Keeping K-12 Cybersecure–the newsletter of the K-12 Cybersecurity Resource Center–curates the best cybersecurity and privacy news for K-12 policymakers, administrators, IT professionals, vendors, and privacy advocates. The latest edition (“Like Playing Football without a Helmet“) provides information on recent updates to the K-12 Cyber Incident Map, other additions to the Resource Center, and curated news you can use.
Here’s your reading list for articles published during the first weeks of March 2019:
- Folks, even if it is easy for teachers to remember, it is not a good idea to use the last four digits of their social security numbers as their default password for school applications (“Release of employees’ partial Social Security numbers troubles Worcester teachers, School Committee members“).
- Definitely worth the read on how Idaho schools are managing cybersecurity risks: “Local school districts continue to bolster software, combat viruses.”
- Per The Atlantic, the hottest chat app for teens Is…Google Docs.
- She seemed like a normal Web-savvy teen. She was actually waging ‘e-jihad’ with ISIS hackers.

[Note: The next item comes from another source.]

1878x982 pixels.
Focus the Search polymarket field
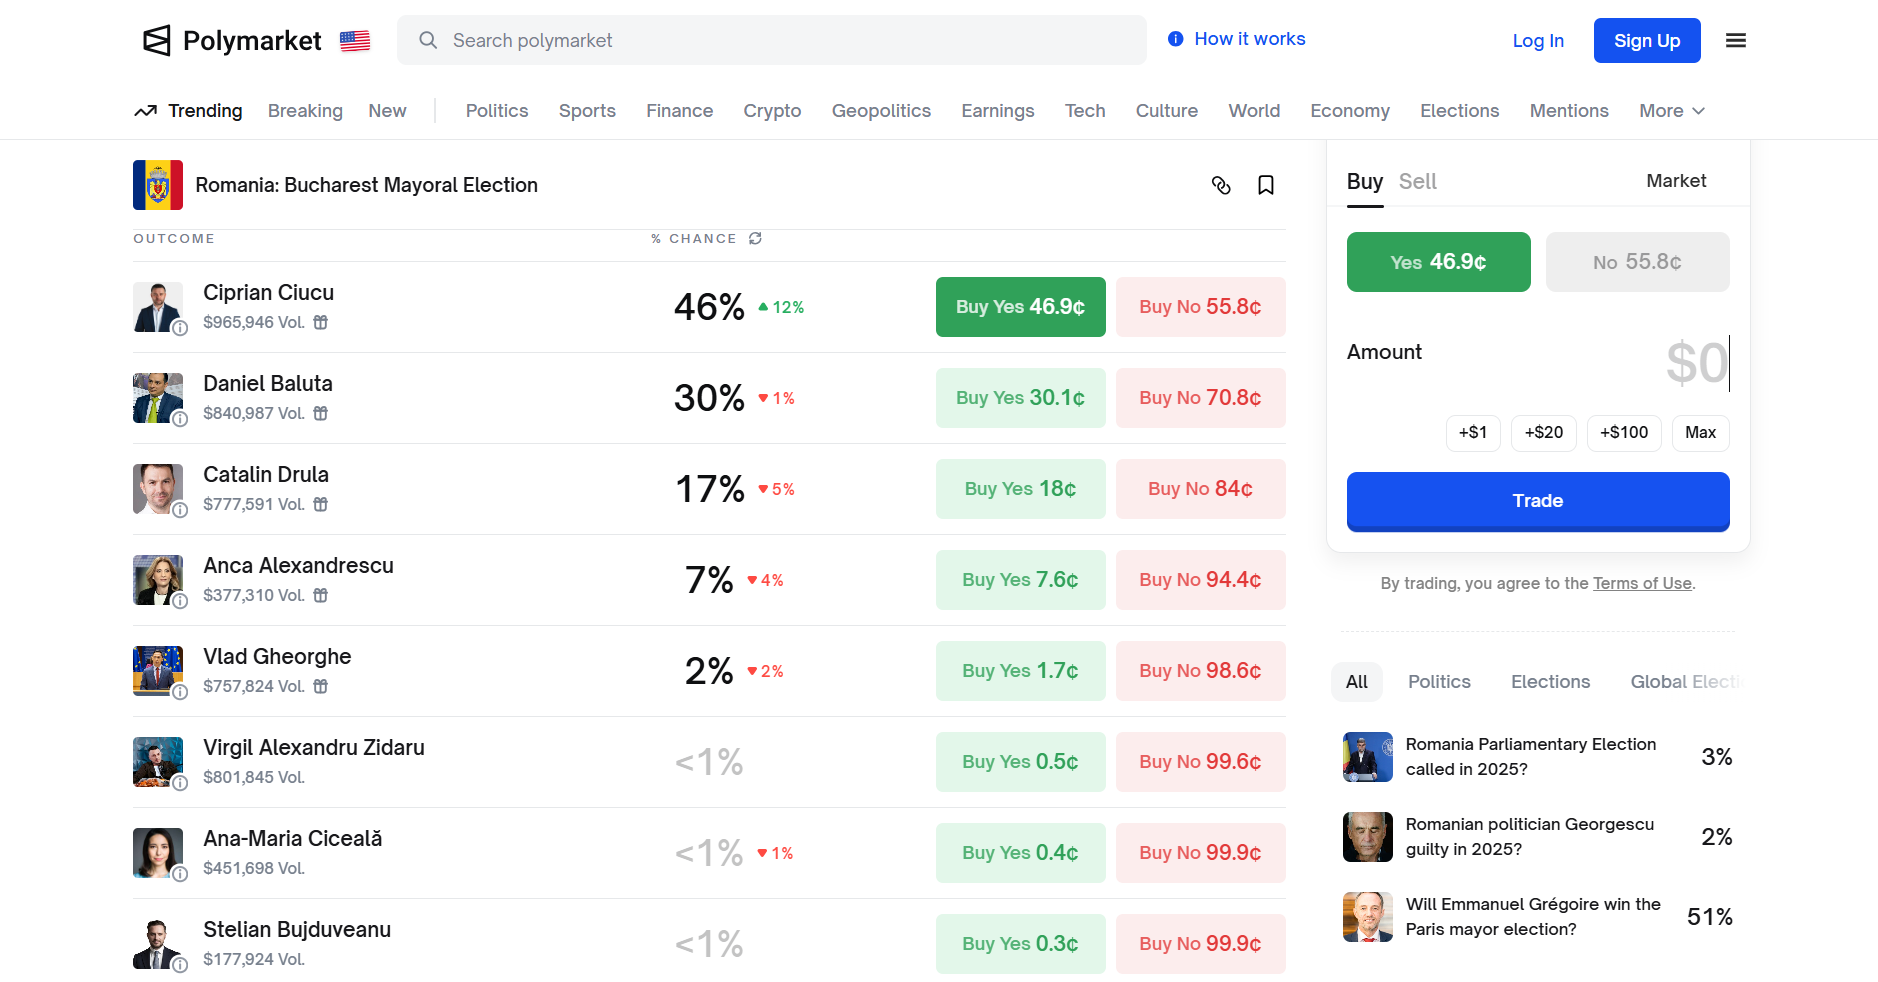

- It was not a great couple of weeks for education technology (and related) vendors. Not great at all. From Common Sense Media, we learn that the encryption practices of edtech vendors are insufficient and not improving. We learned of data breaches from Elsevier (“Education and Science Giant Elsevier Left Users’ Passwords Exposed Online“) and ACT (“Testing data for more than 8,000 Montana high-schoolers inappropriately released“). Despite Duolingo’s protestations to the contrary (“Thousands of Android Mobile Apps Improperly Track Children, Study Says“), it turns out they share user data for advertising purposes with none other than Facebook (whomp, whomp). When confronted with evidence, the Duolingo response: “Duolingo thanks Privacy International for their important work raising awareness of this issue. As part of our ongoing commitment to privacy, we are removing the Facebook SDK App Events component from both the Android and iOS apps in the next version releases.” The Mississippi Attorney General also has recently reached a settlement with state testing vendor Questar regarding their culpability for a breach of student data. Related: Senators Markey and Hawley introduced bipartisan legislation to update federal children’s online privacy (COPPA) rules. This should be no surprise: new regulation is the response we should expect when stories such as these are growing more commonplace.
- Family tracking/child monitoring/spyware apps are bad news: Exhibits A (“This Spyware Data Leak Is So Bad We Can’t Even Tell You About It“) and B (“A family tracking app was leaking real-time location data“). Don’t recommend them to parents.